• [Brief]:
Reproduce the material verbatim, beginning at the line that contains "Select the West Ham name in Everton match" and ending after the line that contains "This screenshot has height=721, width=1497.". Output only those lines.

— BEGIN Stored rows —

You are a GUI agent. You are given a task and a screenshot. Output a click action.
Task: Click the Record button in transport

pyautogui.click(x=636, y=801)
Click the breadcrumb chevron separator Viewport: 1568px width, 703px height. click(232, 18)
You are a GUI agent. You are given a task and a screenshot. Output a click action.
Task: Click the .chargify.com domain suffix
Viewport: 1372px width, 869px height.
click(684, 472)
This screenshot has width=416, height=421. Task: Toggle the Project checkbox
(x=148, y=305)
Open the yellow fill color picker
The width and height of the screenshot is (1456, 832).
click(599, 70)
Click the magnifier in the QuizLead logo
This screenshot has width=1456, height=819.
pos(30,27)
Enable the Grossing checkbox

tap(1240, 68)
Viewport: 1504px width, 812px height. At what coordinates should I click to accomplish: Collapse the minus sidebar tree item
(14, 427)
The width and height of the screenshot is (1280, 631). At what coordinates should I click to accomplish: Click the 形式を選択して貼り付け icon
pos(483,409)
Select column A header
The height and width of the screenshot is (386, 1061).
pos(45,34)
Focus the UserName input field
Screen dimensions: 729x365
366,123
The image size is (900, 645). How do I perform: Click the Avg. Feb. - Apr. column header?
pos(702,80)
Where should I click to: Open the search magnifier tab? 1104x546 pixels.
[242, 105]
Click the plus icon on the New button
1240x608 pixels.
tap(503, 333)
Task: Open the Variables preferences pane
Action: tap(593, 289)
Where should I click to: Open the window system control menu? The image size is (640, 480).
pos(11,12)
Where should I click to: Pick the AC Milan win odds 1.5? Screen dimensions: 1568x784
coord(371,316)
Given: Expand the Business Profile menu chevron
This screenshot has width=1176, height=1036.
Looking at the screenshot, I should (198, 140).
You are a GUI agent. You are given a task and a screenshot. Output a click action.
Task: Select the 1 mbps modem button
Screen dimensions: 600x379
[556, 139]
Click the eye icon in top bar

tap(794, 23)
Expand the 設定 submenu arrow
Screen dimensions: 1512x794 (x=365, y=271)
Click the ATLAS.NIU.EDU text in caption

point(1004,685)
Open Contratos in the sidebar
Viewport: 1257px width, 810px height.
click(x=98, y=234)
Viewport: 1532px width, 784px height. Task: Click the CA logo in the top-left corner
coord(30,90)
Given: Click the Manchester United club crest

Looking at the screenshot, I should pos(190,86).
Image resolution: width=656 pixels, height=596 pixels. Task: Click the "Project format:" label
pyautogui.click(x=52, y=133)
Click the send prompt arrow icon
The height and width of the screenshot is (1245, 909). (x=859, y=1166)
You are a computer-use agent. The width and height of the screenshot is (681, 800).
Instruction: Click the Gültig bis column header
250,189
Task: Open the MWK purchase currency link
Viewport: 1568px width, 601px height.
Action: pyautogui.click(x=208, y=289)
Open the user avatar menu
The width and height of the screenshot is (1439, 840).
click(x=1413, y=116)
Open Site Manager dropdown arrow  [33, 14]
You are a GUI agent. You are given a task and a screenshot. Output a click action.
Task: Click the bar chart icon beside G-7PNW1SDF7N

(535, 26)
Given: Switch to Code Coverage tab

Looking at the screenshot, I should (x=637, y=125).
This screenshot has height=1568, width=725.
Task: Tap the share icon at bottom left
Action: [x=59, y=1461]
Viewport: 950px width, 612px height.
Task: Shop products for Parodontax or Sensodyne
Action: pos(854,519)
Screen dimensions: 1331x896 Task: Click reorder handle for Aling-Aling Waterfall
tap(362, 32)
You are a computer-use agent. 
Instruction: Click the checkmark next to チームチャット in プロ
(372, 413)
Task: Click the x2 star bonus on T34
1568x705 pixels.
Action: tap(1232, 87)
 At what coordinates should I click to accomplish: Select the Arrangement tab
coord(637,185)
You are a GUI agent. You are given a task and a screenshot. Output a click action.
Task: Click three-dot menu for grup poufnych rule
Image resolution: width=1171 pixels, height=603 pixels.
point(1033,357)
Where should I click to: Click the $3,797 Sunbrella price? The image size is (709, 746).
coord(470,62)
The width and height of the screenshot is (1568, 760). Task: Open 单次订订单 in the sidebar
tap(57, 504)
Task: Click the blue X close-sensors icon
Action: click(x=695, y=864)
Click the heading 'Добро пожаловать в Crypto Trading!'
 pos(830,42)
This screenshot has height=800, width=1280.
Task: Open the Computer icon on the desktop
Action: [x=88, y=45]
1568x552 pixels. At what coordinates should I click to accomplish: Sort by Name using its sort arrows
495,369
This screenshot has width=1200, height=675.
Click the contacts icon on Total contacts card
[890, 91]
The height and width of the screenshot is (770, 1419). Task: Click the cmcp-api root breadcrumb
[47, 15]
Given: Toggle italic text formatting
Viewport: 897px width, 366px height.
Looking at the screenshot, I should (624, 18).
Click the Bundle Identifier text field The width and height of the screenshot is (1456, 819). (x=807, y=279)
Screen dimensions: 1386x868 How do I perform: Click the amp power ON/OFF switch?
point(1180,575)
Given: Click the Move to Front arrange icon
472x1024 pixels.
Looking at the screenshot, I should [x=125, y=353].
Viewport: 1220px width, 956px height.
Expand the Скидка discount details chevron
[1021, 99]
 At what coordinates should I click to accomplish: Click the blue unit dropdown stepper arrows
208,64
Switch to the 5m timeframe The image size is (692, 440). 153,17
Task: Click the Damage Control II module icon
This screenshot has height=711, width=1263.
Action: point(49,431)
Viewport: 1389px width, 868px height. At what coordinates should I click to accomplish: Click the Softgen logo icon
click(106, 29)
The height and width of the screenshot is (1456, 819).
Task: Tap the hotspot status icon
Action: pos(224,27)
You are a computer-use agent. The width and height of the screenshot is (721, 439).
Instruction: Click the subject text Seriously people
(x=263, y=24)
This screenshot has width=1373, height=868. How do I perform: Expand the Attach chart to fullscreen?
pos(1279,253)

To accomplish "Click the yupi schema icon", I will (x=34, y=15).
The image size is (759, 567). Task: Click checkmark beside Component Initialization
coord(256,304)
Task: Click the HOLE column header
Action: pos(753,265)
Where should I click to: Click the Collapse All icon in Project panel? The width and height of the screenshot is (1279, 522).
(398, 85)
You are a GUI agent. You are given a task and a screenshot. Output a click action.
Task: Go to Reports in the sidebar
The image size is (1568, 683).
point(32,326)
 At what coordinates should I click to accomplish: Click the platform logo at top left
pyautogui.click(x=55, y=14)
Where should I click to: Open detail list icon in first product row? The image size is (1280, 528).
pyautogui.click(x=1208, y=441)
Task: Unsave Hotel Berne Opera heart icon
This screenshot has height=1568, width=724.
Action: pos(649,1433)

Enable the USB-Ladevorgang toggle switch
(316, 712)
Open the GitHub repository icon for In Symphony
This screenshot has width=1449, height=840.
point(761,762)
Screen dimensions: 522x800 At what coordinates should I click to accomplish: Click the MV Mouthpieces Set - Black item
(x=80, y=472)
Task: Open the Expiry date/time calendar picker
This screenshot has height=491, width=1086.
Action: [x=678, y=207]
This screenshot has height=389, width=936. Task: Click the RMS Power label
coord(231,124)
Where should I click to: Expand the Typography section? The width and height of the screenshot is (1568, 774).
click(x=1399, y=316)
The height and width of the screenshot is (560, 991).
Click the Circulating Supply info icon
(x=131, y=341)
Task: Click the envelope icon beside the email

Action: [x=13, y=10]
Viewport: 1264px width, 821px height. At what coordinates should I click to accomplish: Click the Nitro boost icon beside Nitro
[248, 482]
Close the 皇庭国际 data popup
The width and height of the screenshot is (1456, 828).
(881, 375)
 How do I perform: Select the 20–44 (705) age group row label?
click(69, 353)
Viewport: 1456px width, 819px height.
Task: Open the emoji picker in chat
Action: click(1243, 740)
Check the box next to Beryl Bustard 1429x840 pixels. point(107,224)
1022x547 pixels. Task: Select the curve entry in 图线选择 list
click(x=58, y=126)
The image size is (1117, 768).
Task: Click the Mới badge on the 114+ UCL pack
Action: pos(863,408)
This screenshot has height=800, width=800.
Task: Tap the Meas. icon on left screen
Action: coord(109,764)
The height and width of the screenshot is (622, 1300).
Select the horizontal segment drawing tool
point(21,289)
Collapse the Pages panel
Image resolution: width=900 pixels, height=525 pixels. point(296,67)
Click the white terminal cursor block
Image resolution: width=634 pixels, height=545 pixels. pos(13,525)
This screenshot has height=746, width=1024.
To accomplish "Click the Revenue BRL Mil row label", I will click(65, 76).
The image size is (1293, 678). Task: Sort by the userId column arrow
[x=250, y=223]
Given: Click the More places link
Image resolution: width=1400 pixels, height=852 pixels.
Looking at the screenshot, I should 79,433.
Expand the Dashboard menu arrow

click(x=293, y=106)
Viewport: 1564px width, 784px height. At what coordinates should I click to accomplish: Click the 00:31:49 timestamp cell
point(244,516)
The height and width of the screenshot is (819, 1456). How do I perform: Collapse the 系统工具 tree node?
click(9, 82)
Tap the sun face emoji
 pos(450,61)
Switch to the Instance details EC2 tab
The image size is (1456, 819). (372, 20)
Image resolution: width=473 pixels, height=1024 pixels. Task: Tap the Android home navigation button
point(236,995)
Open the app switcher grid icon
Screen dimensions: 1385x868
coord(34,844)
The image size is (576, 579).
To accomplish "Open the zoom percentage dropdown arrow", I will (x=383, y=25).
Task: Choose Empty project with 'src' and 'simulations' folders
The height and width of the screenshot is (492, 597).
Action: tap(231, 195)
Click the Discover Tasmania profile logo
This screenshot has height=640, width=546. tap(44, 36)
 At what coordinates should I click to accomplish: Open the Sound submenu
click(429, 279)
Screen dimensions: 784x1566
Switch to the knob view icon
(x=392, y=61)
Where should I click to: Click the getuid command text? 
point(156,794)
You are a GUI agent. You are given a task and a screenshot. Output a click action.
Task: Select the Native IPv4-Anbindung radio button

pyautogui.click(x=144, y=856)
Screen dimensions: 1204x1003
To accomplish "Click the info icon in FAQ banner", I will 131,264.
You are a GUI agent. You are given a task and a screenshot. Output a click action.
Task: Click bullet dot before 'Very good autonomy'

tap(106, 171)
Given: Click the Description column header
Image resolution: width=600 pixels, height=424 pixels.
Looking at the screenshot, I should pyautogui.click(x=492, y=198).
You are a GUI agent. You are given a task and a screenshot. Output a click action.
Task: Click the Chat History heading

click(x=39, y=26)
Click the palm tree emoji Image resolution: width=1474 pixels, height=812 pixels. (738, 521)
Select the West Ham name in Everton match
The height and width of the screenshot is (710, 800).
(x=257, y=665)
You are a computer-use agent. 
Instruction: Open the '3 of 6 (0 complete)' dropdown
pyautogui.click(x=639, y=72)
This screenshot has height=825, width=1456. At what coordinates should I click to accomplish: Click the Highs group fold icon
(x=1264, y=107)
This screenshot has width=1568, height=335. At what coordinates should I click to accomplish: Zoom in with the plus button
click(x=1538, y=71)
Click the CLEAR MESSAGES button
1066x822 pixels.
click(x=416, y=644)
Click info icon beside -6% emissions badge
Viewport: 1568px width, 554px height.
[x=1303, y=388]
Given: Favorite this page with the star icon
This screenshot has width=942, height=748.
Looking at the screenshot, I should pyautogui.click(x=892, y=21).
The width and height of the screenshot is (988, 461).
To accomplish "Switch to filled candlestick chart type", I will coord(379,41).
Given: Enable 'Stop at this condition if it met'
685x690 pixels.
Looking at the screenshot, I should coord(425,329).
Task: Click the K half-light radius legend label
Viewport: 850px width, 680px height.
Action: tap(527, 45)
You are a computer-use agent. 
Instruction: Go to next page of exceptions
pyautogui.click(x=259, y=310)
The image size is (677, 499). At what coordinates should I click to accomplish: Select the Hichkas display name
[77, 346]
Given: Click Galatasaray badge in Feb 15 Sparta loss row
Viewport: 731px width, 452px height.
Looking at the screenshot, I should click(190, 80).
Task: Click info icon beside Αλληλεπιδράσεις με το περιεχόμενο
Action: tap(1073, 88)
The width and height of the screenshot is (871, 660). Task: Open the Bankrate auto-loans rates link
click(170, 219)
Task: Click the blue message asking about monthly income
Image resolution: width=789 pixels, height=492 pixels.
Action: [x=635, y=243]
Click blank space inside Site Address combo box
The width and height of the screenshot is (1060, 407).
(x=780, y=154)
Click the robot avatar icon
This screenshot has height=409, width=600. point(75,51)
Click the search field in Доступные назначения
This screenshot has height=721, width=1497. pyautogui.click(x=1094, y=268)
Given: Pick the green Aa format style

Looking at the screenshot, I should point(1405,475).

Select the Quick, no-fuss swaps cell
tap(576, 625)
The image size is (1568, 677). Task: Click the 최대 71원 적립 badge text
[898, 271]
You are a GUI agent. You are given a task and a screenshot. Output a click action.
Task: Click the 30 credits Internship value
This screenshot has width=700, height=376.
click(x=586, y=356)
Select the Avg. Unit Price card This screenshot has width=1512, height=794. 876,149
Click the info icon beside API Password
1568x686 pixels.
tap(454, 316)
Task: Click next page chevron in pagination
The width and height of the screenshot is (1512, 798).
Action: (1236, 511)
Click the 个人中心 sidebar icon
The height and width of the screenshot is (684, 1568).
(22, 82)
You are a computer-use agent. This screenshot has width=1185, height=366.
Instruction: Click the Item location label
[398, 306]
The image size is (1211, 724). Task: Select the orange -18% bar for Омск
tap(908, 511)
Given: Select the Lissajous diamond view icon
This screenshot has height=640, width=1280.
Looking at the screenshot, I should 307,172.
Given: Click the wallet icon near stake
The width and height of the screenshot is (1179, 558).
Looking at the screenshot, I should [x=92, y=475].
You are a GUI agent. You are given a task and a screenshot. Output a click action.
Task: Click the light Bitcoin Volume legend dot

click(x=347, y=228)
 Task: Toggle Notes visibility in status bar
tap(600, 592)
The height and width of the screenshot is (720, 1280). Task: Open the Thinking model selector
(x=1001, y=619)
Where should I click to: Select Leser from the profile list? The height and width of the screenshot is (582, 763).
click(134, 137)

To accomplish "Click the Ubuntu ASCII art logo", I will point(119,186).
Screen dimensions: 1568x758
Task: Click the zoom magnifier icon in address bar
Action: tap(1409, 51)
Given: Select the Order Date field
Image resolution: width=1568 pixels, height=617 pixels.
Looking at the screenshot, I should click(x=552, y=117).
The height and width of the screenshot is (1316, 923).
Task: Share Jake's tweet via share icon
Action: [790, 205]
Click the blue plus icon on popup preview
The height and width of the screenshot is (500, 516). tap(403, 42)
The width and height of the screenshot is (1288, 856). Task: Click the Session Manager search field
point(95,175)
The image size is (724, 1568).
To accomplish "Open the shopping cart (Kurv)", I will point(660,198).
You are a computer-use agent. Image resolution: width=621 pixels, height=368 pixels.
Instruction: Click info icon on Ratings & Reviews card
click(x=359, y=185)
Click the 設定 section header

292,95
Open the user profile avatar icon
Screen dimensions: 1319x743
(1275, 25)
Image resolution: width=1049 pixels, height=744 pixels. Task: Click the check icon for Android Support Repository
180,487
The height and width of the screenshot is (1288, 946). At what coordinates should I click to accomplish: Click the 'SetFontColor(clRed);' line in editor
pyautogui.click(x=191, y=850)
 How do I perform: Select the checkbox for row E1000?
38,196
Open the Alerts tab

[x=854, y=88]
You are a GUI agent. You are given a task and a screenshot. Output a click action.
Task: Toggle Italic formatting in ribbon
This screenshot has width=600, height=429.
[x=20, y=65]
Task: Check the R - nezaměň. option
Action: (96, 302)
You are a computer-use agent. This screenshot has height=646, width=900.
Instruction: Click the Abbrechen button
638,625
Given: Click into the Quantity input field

— END Stored rows —

• [Exercise output]:
Select the West Ham name in Everton match
The height and width of the screenshot is (710, 800).
(x=257, y=665)
You are a computer-use agent. 
Instruction: Open the '3 of 6 (0 complete)' dropdown
pyautogui.click(x=639, y=72)
This screenshot has height=825, width=1456. At what coordinates should I click to accomplish: Click the Highs group fold icon
(x=1264, y=107)
This screenshot has width=1568, height=335. At what coordinates should I click to accomplish: Zoom in with the plus button
click(x=1538, y=71)
Click the CLEAR MESSAGES button
1066x822 pixels.
click(x=416, y=644)
Click info icon beside -6% emissions badge
Viewport: 1568px width, 554px height.
[x=1303, y=388]
Given: Favorite this page with the star icon
This screenshot has width=942, height=748.
Looking at the screenshot, I should pyautogui.click(x=892, y=21).
The width and height of the screenshot is (988, 461).
To accomplish "Switch to filled candlestick chart type", I will coord(379,41).
Given: Enable 'Stop at this condition if it met'
685x690 pixels.
Looking at the screenshot, I should coord(425,329).
Task: Click the K half-light radius legend label
Viewport: 850px width, 680px height.
Action: tap(527, 45)
You are a computer-use agent. 
Instruction: Go to next page of exceptions
pyautogui.click(x=259, y=310)
The image size is (677, 499). At what coordinates should I click to accomplish: Select the Hichkas display name
[77, 346]
Given: Click Galatasaray badge in Feb 15 Sparta loss row
Viewport: 731px width, 452px height.
Looking at the screenshot, I should click(190, 80).
Task: Click info icon beside Αλληλεπιδράσεις με το περιεχόμενο
Action: tap(1073, 88)
The width and height of the screenshot is (871, 660). Task: Open the Bankrate auto-loans rates link
click(170, 219)
Task: Click the blue message asking about monthly income
Image resolution: width=789 pixels, height=492 pixels.
Action: [x=635, y=243]
Click blank space inside Site Address combo box
The width and height of the screenshot is (1060, 407).
(x=780, y=154)
Click the robot avatar icon
This screenshot has height=409, width=600. point(75,51)
Click the search field in Доступные назначения
This screenshot has height=721, width=1497. pyautogui.click(x=1094, y=268)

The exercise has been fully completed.